Sigma Models on Riemann Surfaces I'm interested in knowing whether sigma models with an $n$-sheeted Riemann surface as the target space have been considered in the literature. To be explicit, these would have the action \begin{align*}
S=\frac{1}{2}\int d^2x\, \left(\partial_a R\partial^a R+R^2\partial_a \theta {\partial}^a\theta\right),
\end{align*}
where $R$ and $\theta$ represent radial and angular coordinates on the target space respectively. Also, $\theta\sim \theta+2\pi n$ for an $n$-sheeted Riemann surface.
Has anyone seen anything like this? One thing that I would be particularly happy to see is a computation of the partition function.

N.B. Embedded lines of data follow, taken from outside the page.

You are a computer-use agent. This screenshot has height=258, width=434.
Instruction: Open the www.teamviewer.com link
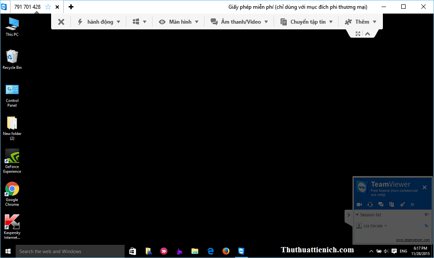[x=413, y=240]
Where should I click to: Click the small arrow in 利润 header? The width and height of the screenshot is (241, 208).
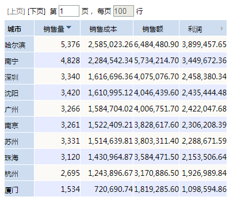click(222, 29)
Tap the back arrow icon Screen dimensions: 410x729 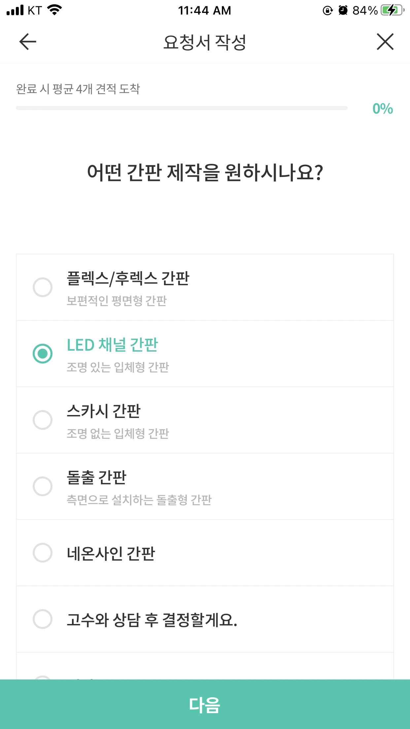(x=28, y=42)
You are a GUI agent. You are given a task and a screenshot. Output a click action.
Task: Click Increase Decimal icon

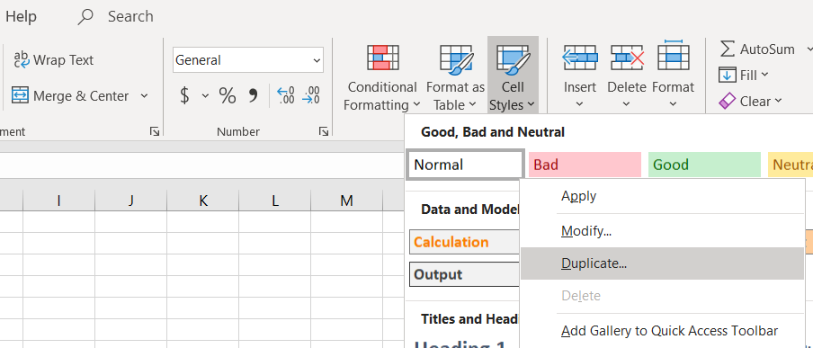(286, 96)
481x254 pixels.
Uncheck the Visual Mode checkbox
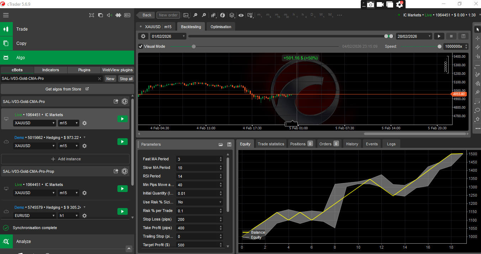coord(140,46)
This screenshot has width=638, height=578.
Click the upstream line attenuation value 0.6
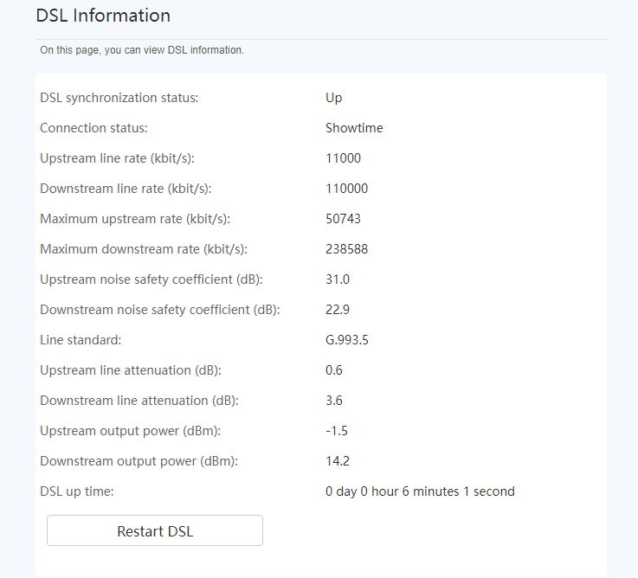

 A: One usually considers Ricci-Flat target spaces for string propagation. If one doesn't care about the conformal anomaly, then given that one can think of an n-sheeted Riemann surface as given by the quotient of the Poincare upper half plane by some Fuchsian group. A first step to your question then is to compute the partition function for the sigma model with the Poincare upper half plane as the target space. The upper half plane can be be modeled by the coset space $PSL(2,\mathbb{R})/SO(2)$. Thus it might suffice to look at the WZW model for this coset space. Such cosets were considered in the context of CFT's for two-dimensional blackholes in the early 90's (the action there contains additional fields to cancel the conformal anomaly). The paper by Witten titled "On string theory and black holes" (http://inspirehep.net/record/314576) might be a good starting point. The next step would be consider orbifolding by the Fuchsian group but that is another story.
(This is not really an answer but an approach to the question.)